In electrical engineering the parallel connection of impedances could be expressed by the parallel operator ∥. For a vector of impedances z[k] the following function can be defined:

function ∥(z...)
    ypar = 0
    for k=1:length(z)
        ypar = ypar + 1/z[k]
    end
    return 1/ypar
end

The precedence of Julia operators is defined in https://github.com/JuliaLang/julia/blob/master/src/julia-parser.scm. The parallel operator ∥ is defined on the same precedence level as relational operators. Consider the following examples:

julia> Base.operator_precedence(:∥)
6
julia> Base.operator_precedence(:+)
9
julia> Base.operator_precedence(:*)
11
julia> Base.operator_precedence(:^)
13

In the simple case of two impedances z[1] and z[2] the parallel impedance is equal to z[1]*z[2]/(z[1]+z[2]). From my personal understanding the precedence of the parallel operator is higher or at least equal than the multiplication operator *.

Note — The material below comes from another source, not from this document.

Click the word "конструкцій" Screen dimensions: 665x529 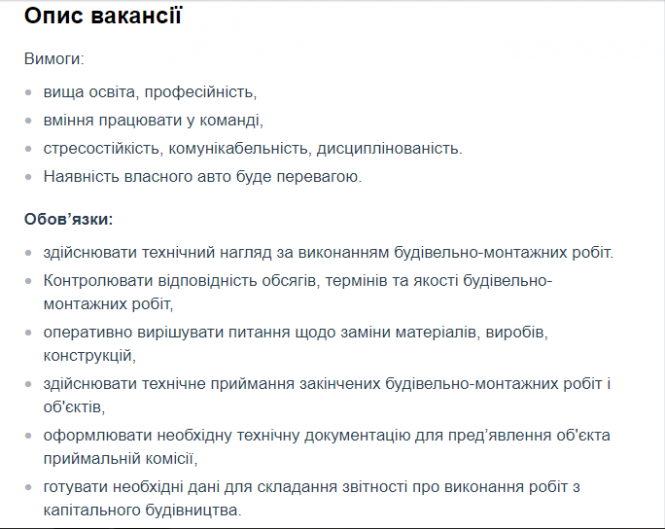pyautogui.click(x=88, y=355)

My question is: how can I change the precedence of the ∥ operator from 6 to 11, 12 or 13?

Answer 1

I'll offer an answer you weren't looking for.

This impedance calculation is often referred to as a parallel sum, which I propose you represent with the ++ operator (two sums in parallel!). This could be defined in Julia as:

++(xs...) = 1/sum(1/x for x ∈ xs)

The precedence of ++ is the same as +. This seems undesirable at first, but I will argue that it is right.

The properties of the parallel sum—commutative, associative, and distributive—are exactly the same as addition, and the identities are just inverses of each other (0 vs. ∞). Both operators represent the addition of a component, just in different arrangements. And, just as the parallel sum can be defined in terms of the regular sum as a++b == 1/(1/a+1/b), the normal sum can be defined in terms of the parallel sum as a+b == 1/(1/a++1/b).

It turns out, it's most natural to give the parallel sum the same operator precedence as the normal sum. It's unfortunate that lots of electrical engineers give it precedence other than this—clearly because they haven't thought through the operator's properties.